Top of Given records

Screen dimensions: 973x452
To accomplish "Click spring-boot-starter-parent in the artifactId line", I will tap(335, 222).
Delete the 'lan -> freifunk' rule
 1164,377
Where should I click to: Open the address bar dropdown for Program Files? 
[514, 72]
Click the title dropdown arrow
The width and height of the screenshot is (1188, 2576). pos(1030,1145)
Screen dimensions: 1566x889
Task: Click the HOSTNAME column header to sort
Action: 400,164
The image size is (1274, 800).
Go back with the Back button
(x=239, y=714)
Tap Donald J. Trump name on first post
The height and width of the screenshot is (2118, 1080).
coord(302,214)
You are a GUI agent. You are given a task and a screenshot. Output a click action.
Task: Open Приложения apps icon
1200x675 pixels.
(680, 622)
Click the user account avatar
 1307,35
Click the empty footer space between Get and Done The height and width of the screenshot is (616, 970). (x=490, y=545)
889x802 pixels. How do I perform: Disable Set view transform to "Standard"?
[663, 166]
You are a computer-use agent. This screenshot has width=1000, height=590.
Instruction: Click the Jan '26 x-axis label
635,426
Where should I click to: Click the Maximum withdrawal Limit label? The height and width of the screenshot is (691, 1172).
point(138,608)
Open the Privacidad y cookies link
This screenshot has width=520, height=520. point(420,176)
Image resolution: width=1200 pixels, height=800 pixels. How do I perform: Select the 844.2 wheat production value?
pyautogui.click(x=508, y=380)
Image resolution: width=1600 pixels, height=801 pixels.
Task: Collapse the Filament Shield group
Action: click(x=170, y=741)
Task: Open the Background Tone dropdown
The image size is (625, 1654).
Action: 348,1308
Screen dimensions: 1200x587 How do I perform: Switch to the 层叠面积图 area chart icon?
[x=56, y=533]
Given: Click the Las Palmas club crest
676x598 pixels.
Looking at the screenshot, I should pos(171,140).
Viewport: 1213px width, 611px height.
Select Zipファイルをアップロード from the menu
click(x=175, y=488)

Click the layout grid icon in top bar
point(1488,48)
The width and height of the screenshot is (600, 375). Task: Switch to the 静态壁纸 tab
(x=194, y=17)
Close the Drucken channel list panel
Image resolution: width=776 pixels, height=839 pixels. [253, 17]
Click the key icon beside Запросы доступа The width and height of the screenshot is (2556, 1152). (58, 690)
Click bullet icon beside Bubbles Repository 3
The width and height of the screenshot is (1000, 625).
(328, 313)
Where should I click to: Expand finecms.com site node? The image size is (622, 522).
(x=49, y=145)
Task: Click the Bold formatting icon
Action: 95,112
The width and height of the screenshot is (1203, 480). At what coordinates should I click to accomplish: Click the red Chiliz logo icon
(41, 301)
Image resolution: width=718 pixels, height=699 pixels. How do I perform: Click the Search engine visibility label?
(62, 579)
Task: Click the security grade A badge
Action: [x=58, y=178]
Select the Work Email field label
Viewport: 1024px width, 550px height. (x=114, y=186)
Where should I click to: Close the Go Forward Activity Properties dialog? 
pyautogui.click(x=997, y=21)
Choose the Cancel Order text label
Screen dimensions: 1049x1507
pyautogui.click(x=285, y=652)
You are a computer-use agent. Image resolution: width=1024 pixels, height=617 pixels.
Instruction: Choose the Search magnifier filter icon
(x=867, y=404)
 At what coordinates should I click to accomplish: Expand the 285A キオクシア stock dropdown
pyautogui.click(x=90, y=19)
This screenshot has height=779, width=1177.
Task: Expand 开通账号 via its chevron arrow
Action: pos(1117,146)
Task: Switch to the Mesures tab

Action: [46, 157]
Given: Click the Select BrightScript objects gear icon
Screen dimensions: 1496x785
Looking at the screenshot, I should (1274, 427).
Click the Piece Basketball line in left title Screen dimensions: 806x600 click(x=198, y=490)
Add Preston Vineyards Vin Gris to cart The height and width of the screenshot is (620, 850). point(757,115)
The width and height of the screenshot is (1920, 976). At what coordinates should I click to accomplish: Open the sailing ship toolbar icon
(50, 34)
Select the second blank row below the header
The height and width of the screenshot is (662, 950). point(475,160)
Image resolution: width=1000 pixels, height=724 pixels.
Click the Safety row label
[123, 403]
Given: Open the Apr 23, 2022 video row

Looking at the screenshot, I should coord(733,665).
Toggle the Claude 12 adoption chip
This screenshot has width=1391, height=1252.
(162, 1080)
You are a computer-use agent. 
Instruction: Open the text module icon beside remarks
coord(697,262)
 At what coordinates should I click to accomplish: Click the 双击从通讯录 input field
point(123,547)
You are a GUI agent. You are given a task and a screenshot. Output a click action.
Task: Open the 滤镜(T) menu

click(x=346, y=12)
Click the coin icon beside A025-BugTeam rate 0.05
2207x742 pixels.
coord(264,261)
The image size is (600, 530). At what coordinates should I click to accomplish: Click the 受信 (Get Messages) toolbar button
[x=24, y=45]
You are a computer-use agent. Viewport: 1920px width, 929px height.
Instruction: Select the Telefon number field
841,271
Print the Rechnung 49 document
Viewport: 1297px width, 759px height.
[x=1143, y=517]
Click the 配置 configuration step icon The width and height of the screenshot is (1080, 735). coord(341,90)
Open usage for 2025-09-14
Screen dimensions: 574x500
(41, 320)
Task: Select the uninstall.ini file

Bottom of Given records

# Try it:
When you answer, repeat each entry exactly as it appears above.

# Exercise answer:
Screen dimensions: 973x452
To accomplish "Click spring-boot-starter-parent in the artifactId line", I will tap(335, 222).
Delete the 'lan -> freifunk' rule
 1164,377
Where should I click to: Open the address bar dropdown for Program Files? 
[514, 72]
Click the title dropdown arrow
The width and height of the screenshot is (1188, 2576). pos(1030,1145)
Screen dimensions: 1566x889
Task: Click the HOSTNAME column header to sort
Action: 400,164
The image size is (1274, 800).
Go back with the Back button
(x=239, y=714)
Tap Donald J. Trump name on first post
The height and width of the screenshot is (2118, 1080).
coord(302,214)
You are a GUI agent. You are given a task and a screenshot. Output a click action.
Task: Open Приложения apps icon
1200x675 pixels.
(680, 622)
Click the user account avatar
 1307,35
Click the empty footer space between Get and Done The height and width of the screenshot is (616, 970). (x=490, y=545)
889x802 pixels. How do I perform: Disable Set view transform to "Standard"?
[663, 166]
You are a computer-use agent. This screenshot has width=1000, height=590.
Instruction: Click the Jan '26 x-axis label
635,426
Where should I click to: Click the Maximum withdrawal Limit label? The height and width of the screenshot is (691, 1172).
point(138,608)
Open the Privacidad y cookies link
This screenshot has width=520, height=520. point(420,176)
Image resolution: width=1200 pixels, height=800 pixels. How do I perform: Select the 844.2 wheat production value?
pyautogui.click(x=508, y=380)
Image resolution: width=1600 pixels, height=801 pixels.
Task: Collapse the Filament Shield group
Action: click(x=170, y=741)
Task: Open the Background Tone dropdown
The image size is (625, 1654).
Action: 348,1308
Screen dimensions: 1200x587 How do I perform: Switch to the 层叠面积图 area chart icon?
[x=56, y=533]
Given: Click the Las Palmas club crest
676x598 pixels.
Looking at the screenshot, I should pos(171,140).
Viewport: 1213px width, 611px height.
Select Zipファイルをアップロード from the menu
click(x=175, y=488)

Click the layout grid icon in top bar
point(1488,48)
The width and height of the screenshot is (600, 375). Task: Switch to the 静态壁纸 tab
(x=194, y=17)
Close the Drucken channel list panel
Image resolution: width=776 pixels, height=839 pixels. [253, 17]
Click the key icon beside Запросы доступа The width and height of the screenshot is (2556, 1152). (58, 690)
Click bullet icon beside Bubbles Repository 3
The width and height of the screenshot is (1000, 625).
(328, 313)
Where should I click to: Expand finecms.com site node? The image size is (622, 522).
(x=49, y=145)
Task: Click the Bold formatting icon
Action: 95,112
The width and height of the screenshot is (1203, 480). At what coordinates should I click to accomplish: Click the red Chiliz logo icon
(41, 301)
Image resolution: width=718 pixels, height=699 pixels. How do I perform: Click the Search engine visibility label?
(62, 579)
Task: Click the security grade A badge
Action: [x=58, y=178]
Select the Work Email field label
Viewport: 1024px width, 550px height. (x=114, y=186)
Where should I click to: Close the Go Forward Activity Properties dialog? 
pyautogui.click(x=997, y=21)
Choose the Cancel Order text label
Screen dimensions: 1049x1507
pyautogui.click(x=285, y=652)
You are a computer-use agent. Image resolution: width=1024 pixels, height=617 pixels.
Instruction: Choose the Search magnifier filter icon
(x=867, y=404)
 At what coordinates should I click to accomplish: Expand the 285A キオクシア stock dropdown
pyautogui.click(x=90, y=19)
This screenshot has height=779, width=1177.
Task: Expand 开通账号 via its chevron arrow
Action: pos(1117,146)
Task: Switch to the Mesures tab

Action: [46, 157]
Given: Click the Select BrightScript objects gear icon
Screen dimensions: 1496x785
Looking at the screenshot, I should (1274, 427).
Click the Piece Basketball line in left title Screen dimensions: 806x600 click(x=198, y=490)
Add Preston Vineyards Vin Gris to cart The height and width of the screenshot is (620, 850). point(757,115)
The width and height of the screenshot is (1920, 976). At what coordinates should I click to accomplish: Open the sailing ship toolbar icon
(50, 34)
Select the second blank row below the header
The height and width of the screenshot is (662, 950). point(475,160)
Image resolution: width=1000 pixels, height=724 pixels.
Click the Safety row label
[123, 403]
Given: Open the Apr 23, 2022 video row

Looking at the screenshot, I should coord(733,665).
Toggle the Claude 12 adoption chip
This screenshot has width=1391, height=1252.
(162, 1080)
You are a computer-use agent. 
Instruction: Open the text module icon beside remarks
coord(697,262)
 At what coordinates should I click to accomplish: Click the 双击从通讯录 input field
point(123,547)
You are a GUI agent. You are given a task and a screenshot. Output a click action.
Task: Open the 滤镜(T) menu

click(x=346, y=12)
Click the coin icon beside A025-BugTeam rate 0.05
2207x742 pixels.
coord(264,261)
The image size is (600, 530). At what coordinates should I click to accomplish: Click the 受信 (Get Messages) toolbar button
[x=24, y=45]
You are a computer-use agent. Viewport: 1920px width, 929px height.
Instruction: Select the Telefon number field
841,271
Print the Rechnung 49 document
Viewport: 1297px width, 759px height.
[x=1143, y=517]
Click the 配置 configuration step icon The width and height of the screenshot is (1080, 735). coord(341,90)
Open usage for 2025-09-14
Screen dimensions: 574x500
(41, 320)
Task: Select the uninstall.ini file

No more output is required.